Corrective Linear-Phase Noise Reduction (CLNR): A Comprehensive Solution for Removing Noise and Artifacts
Denoising software performs the complex task of reducing or removing undesirable noise and artifacts from audio, while affecting the program material as little as possible. CLNR is a patent-pending set of algorithms that provides a complete denoising toolkit that is highly effective, yet has a lower CPU cost than other solutions. CLNR is the basis for BIAS's SoundSoap 2 and SoundSoap Pro products, which provide consumers and professionals with high-performance, cost- effective denoising solutions.
Denoising is usually broken down into three tasks: click and crackle removal, hum and rumble removal, and broadband noise reduction. Each of these tasks is achieved through entirely different processes. The methods used and the order in which processes are executed are both determinants of the level of success a denoising tool can achieve.
Typically, removal of clicks and crackle is accomplished using a model that splits a signal into two parts: the tonal component and everything else that is not tonal. The non-tonal component of the signal is then examined, and crackle identified in it and removed. Many denoising systems use a process that fails to eliminate all of the crackle.
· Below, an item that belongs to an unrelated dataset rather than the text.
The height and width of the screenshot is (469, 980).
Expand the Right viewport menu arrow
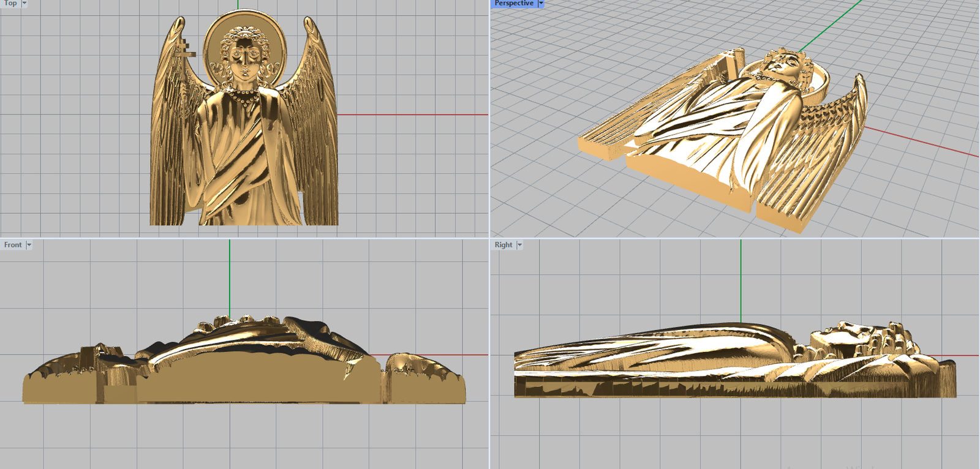pyautogui.click(x=519, y=245)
CLNR uses a more rigorous method of expunging crackle, ensuring maximum success in its removal. This type of processing can be very compute-intensive, but BIAS has developed a particularly efficient model for the high degree of effectiveness it exhibits.
Click removal looks for signals whose amplitude is out of proportion to the rest of the signal. CLNR has an intelligent envelope detector that yields excellent accuracy in click detection.
Rumble removal, the simplest processing in the package, consists simply of a high-pass filter, but the filter applied by CLNR is of a careful, linear-phase design. The hum reduction is also accomplished with linear-phase filtering, but it attenuates at the frequency set by the user using a slider, and then also attenuates at integer multiples of that frequency. A bandwidth parameter allows the user to adjust for the level of "dirtiness" in the hum, and an attenuation parameter lets the user determine how heavily the process is applied.
Broadband noise reduction is achieved through a well-known spectral subtraction technique: first, the profile of the noise floor in the signal is learned, then an expander applied to each FFT bin attenuates portions of the spectrum that are below the noise floor, thus pushing down the noise level. The thresholds are set initially as a result of the analysis, but CLNR provides 12 sliders that allow the thresholds to be modified by hand. The expansion ratios are also available for modification, in order to allow the processing to be adjusted for each application.
The level of complexity in the user interface is scalable to a level appropriate to the user and application. SoundSoap Pro is aimed primarily at audio professionals, so it offers users access to a considerable number of processing parameters, including the gate thresholds in the broadband noise reduction section. SoundSoap 2 is targeted at a broader audience, so it presents a very stripped-down interface, with processing parameters like the gate thresholds being handled intelligently by the program "under the hood." The underlying technology is the same in both products.
Conclusion
BIAS has developed a body of technology underlying the company's digital audio products that offers broad possibilities for future applications of all types. Care has been taken in creating these technologies to ensure that they are of the highest audio quality and greatest flexibility, ensuring that they can be leveraged across many applications.